"Aprite l’occhio e ragguardate la perversità della morte che è venuta nel mondo, e singolarmente nel corpo della santa Chiesa. Oimè, scoppi il cuore e l’anima vostra a vedere tante offese di Dio.
Vedete, padre, che ‘l lupo infernale ne porta la creatura, le pecorelle che si pascono nel giardino della santa Chiesa; e non si trova chi si muova a trargliele di bocca.
Li pastori dormono nell’amor proprio di loro medesimi, in una cupidità e immondizia: sono sì ebbri di superbia, che dormono e non si sentono, perché veggano che il diavolo, lupo infernale, se ne porti la vita della Grazia in loro e anco quella de’ sudditi loro. Essi non se ne curano: e tutto n’è cagione la perversità dell’amore proprio.
Oh quanto è pericoloso questo amore nelli prelati e nelli sudditi! S’egli è prelato ed egli ha amore proprio, egli non corregge il difetto de’ suoi sudditi; perocché colui che ama sé per sé, cade in timore servile, e però non riprende.
Che se egli amasse sè per Dio, non temerebbe di timore servile; ma arditamente con virile cuore riprenderebbe li difetti e non tacerebbe né farebbe vista di non vedere.
Di questo amore voglio che siate privato, padre carissimo.
Pregovi che facciate sì che non sia detta a voi quella dura parola con riprensione dalla prima verità, dicendo: «maladetto sia tu che tacesti».
Oimè, non più tacere! Gridate con cento migliaia di lingue. Veggo che, per tacere, il mondo è guasto, la Sposa di Cristo è impallidita, toltogli è il colore, perché gli è succhiato il sangue da dosso, cioè che il sangue di Cristo, che è dato per grazia e non per debito, egli sel furano con la superbia, tollendo l’onore che debbe essere di Dio, e dannolo a loro; e si ruba per simonia, vendendo i doni e le grazie che ci sono dati per grazia col prezzo del sangue del Figliuolo di Dio.

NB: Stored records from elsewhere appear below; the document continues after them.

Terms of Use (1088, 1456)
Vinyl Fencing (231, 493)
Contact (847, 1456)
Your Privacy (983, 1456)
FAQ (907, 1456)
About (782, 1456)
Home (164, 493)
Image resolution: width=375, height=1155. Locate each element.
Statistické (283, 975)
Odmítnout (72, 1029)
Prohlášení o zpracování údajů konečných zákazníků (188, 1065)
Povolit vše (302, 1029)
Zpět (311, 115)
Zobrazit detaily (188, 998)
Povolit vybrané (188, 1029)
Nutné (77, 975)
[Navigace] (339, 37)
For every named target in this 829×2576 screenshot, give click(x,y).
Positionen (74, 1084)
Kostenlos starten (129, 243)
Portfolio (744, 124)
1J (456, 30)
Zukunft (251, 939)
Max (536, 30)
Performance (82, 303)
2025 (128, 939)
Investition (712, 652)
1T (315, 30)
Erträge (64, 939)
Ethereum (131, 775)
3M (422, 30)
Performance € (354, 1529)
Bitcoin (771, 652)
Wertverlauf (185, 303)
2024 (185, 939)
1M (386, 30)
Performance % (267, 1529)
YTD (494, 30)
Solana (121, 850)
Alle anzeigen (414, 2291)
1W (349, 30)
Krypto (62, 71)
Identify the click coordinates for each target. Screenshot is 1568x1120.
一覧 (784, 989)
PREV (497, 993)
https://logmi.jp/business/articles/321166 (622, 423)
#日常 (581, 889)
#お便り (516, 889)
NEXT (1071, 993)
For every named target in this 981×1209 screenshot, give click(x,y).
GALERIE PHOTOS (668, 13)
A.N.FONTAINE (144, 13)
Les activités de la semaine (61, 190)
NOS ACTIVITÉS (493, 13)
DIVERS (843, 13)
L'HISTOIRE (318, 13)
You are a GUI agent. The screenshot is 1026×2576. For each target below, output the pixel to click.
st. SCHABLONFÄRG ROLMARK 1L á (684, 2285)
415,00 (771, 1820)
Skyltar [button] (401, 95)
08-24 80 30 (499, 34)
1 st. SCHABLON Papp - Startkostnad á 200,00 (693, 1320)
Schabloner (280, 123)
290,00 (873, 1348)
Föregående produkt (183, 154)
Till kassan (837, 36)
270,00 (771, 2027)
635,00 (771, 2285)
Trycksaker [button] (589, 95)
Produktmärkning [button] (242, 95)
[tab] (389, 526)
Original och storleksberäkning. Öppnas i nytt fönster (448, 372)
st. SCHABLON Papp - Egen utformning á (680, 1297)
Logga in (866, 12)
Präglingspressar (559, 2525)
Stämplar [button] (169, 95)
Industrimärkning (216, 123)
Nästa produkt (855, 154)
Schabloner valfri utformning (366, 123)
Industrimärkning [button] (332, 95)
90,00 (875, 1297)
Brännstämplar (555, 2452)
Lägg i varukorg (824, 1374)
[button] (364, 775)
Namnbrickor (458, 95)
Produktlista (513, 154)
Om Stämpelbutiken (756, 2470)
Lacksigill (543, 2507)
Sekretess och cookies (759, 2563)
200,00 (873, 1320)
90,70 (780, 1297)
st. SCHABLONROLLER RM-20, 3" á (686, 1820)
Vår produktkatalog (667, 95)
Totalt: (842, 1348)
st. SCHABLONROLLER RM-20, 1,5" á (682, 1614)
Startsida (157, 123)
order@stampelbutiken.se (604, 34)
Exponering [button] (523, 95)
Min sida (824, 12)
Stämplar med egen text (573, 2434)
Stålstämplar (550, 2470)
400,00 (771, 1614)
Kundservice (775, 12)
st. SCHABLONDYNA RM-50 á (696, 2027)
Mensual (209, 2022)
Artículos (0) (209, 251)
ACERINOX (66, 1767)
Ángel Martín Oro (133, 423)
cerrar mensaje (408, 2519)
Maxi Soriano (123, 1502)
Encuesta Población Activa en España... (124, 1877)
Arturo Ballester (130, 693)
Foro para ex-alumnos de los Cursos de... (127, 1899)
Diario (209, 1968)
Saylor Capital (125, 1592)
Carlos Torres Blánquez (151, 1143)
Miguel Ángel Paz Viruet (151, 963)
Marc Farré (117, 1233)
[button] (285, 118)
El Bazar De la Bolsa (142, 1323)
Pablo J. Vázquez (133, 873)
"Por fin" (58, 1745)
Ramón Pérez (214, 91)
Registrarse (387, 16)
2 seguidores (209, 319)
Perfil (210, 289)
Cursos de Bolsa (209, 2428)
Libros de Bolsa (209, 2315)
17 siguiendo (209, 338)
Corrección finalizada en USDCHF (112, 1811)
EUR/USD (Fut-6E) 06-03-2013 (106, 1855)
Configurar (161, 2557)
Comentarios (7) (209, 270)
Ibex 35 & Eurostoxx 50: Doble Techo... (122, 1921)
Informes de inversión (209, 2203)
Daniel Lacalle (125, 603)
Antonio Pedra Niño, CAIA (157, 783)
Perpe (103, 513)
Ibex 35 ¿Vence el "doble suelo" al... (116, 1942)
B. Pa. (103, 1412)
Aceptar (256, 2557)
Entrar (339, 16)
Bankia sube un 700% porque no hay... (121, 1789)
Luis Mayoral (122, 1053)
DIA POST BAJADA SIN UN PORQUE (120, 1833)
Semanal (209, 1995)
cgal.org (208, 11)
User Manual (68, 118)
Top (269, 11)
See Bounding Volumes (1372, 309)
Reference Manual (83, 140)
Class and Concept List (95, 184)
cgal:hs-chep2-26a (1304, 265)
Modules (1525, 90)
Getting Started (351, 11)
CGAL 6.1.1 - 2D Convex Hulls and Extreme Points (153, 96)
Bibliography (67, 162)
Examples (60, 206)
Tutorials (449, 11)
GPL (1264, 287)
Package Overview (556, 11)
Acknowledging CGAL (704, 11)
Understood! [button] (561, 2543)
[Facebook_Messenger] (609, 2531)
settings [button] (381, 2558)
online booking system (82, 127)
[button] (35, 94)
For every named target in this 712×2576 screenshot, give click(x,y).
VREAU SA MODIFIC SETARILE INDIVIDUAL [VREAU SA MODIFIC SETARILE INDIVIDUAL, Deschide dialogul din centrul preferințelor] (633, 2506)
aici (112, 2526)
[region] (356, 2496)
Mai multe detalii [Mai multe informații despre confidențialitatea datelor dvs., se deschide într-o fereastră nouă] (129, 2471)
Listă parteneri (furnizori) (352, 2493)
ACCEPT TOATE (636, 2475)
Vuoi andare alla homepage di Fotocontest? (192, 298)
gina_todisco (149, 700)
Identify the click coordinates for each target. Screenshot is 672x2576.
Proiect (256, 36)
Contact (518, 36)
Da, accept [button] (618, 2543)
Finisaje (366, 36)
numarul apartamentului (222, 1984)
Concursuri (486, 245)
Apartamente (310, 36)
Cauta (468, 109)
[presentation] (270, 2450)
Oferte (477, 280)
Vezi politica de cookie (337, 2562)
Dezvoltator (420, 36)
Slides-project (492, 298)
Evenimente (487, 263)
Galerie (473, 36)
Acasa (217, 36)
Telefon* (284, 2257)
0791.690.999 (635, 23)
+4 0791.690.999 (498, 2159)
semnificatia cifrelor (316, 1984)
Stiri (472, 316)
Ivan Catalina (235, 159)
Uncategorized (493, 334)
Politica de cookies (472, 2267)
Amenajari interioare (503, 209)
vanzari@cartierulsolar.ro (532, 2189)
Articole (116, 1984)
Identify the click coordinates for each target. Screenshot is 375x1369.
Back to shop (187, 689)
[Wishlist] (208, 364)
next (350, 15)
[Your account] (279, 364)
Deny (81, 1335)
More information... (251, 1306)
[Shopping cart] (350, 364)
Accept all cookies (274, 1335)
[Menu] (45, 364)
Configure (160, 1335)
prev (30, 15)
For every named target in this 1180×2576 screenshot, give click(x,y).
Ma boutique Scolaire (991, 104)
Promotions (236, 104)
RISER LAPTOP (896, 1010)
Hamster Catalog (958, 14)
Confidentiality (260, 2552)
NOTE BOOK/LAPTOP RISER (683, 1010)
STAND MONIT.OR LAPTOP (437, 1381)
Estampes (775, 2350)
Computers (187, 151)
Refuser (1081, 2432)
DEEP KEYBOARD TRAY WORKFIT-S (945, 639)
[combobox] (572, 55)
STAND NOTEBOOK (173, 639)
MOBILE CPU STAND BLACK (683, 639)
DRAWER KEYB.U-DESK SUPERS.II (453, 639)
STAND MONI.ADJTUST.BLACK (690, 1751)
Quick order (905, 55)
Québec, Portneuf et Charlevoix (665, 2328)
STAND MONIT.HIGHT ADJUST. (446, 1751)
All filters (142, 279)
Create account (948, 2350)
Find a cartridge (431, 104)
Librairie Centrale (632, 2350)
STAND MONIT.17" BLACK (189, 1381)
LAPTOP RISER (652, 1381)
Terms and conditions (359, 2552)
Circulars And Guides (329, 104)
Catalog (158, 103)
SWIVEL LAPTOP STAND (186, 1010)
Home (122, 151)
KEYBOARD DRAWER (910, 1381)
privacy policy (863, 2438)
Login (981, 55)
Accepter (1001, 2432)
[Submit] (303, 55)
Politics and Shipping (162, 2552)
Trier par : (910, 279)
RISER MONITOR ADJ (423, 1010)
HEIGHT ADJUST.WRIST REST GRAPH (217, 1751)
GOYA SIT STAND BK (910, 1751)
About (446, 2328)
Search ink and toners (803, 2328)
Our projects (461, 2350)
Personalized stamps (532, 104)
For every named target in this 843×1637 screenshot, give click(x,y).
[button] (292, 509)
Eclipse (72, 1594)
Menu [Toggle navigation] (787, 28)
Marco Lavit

Oimè! ch’io muoio, e non posso morire. Non dormite più in negligenzia; adoperate nel tempo presente ciò che si può. Credo che vi verrà altro tempo che anco potrete più adoperare; ma ora pel tempo presente v’invito a spogliare l’anima vostra d’ogni amore proprio, e vestirla di fame e di virtù reale e vera, a onore di Dio e salute dell’anime.